At times I think a small shop is an advantage because you can keep everything in close and forces you to keep tools and material organized and clean. Its great if you can have a real full size shop, but I think in most cases its a luxury for some when a space is multi-use or just limited. I do like having my tools mobile, but I come to find having them modular is just as good. Modular in having a custom table/bench where you can set up a tool used and put away such as the table saw and rousseau drop in. To many rolling cabinets tends to take up lots of storage space. Thanks for allowing my opinion of the subject.
Herman


----------



## mtenterprises (Jan 10, 2011)

Like TheDane said mount bench tools on boards and take them out when in need. This is a shot of my in the house, spare bedroom shop. The lathe and scroll saw are mounted on plywood and fit into the B&D Workmate. And everything but the Workmate are on casters to move easily. Out in the garage my jointer and reciently aquired bandsaw mount the same way right on my tablesaw wing. If all your bases are the same size I have seen guys rack mount these tools on the wall one over the other, looks sharp and only takes up slightly more than the tool base in floor footprint.


----------



## higtron (Jan 26, 2011)

Ah hah! I found the post from Aaron's blog scroll down to workbench floating bases http://woodtalkonline.com/blog/74-garage-shop/page__st__10


----------



## Dennisgrosen (Nov 14, 2009)

this a very interresting blog 
but as a newbie with a tiny thing barely called a shop myself looking for a good concept 
to build the shop so its looks good and at the same is cheap ,easy to build 
and not always translate your explanations to a picture very well I wuold like if 
people show some of the solutions they talk about 

thank you in advance

Dennis


----------



## SalvageCraft (Jun 26, 2011)

Higtron - this is perfect! I have seen some designs similar to this but Aaron's is by far the simplest and sturdiest. He's hit the nail on the head. 
BTW - the link you posted was the entire blog; for those who didn't find it, the specific entry is here: http://woodtalkonline.com/blog/74/entry-792-workbench-floating-bases/

Gregn - I would do something similar to the tool chest if I had more space in the shop for another roll around. For now I'm thinking that the tool case/shelves will be integrated with a racking system I'm designing for the van.

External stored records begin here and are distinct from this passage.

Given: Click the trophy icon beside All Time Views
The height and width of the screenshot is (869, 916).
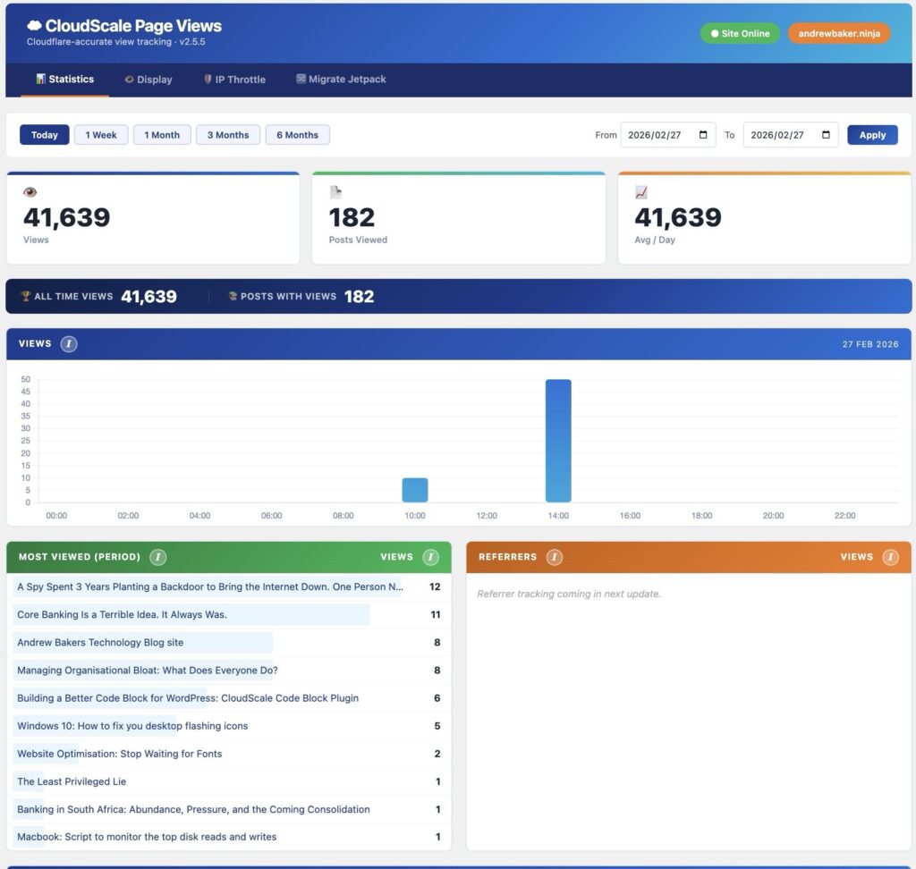Looking at the screenshot, I should 25,296.
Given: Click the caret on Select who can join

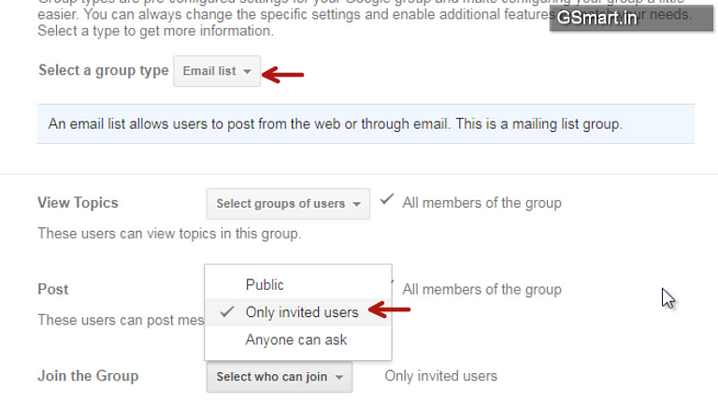Looking at the screenshot, I should 339,377.
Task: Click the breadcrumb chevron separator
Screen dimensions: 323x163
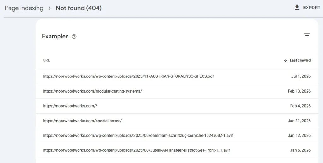Action: pyautogui.click(x=50, y=8)
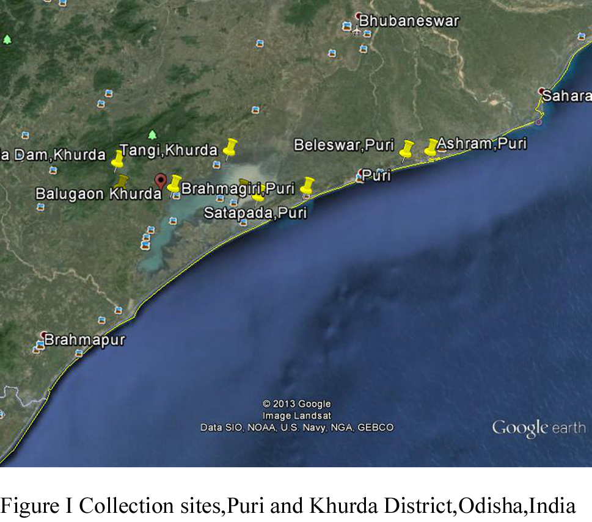Click the Bhubaneswar city label

[x=408, y=21]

mtenterprises and TheDane - I like it. I may do this with the miter saw and jointer, as I use these less than most of the others and the extra setup time will not exceed what it already is for them.

Dennis - There are several pictures on my workshop page here: http://lumberjocks.com/SalvageCraft/workshop
I will try to add some more detailed pics later this evening.

Thanks everyone for all the helpful responses!


----------



## Dennisgrosen (Nov 14, 2009)

yep your space is cluutered up with tools 

take a look in the toolbox book …author Jim Tolpin 
on page 186 and forward they show a toolbox for the road = minivan 
there is some very clever Idea´s for storing tools and access to them on the jobsite
as well as in the shop ... one of them is using a stepstools as a tooltotes

but all the pages in the book can inspire you 

Dennis


----------



## Pimzedd (Jan 22, 2007)

You might take a look at http://lumberjocks.com/projects/43562. The base has room for tool storage and it folds out into a good work surface. I can be built to be an outfeed table for a table saws. And it is on wheels.


----------



## SalvageCraft (Jun 26, 2011)

CosmicSniper - I've already built all the sheds in the yard that the boss will allow! A lot of wood is already out of the garage, too. I prefer to keep some right at hand, and I also feel the garage is somehow less humid than the sheds I've put up.


----------



## Cosmicsniper (Oct 2, 2009)

Yeah, I understand. I was just giving some suggestions for people who might be reading along! I know at some point, I'll be seeking more wood storage locations myself…but I'm not too certain I'll be able to build another shed either!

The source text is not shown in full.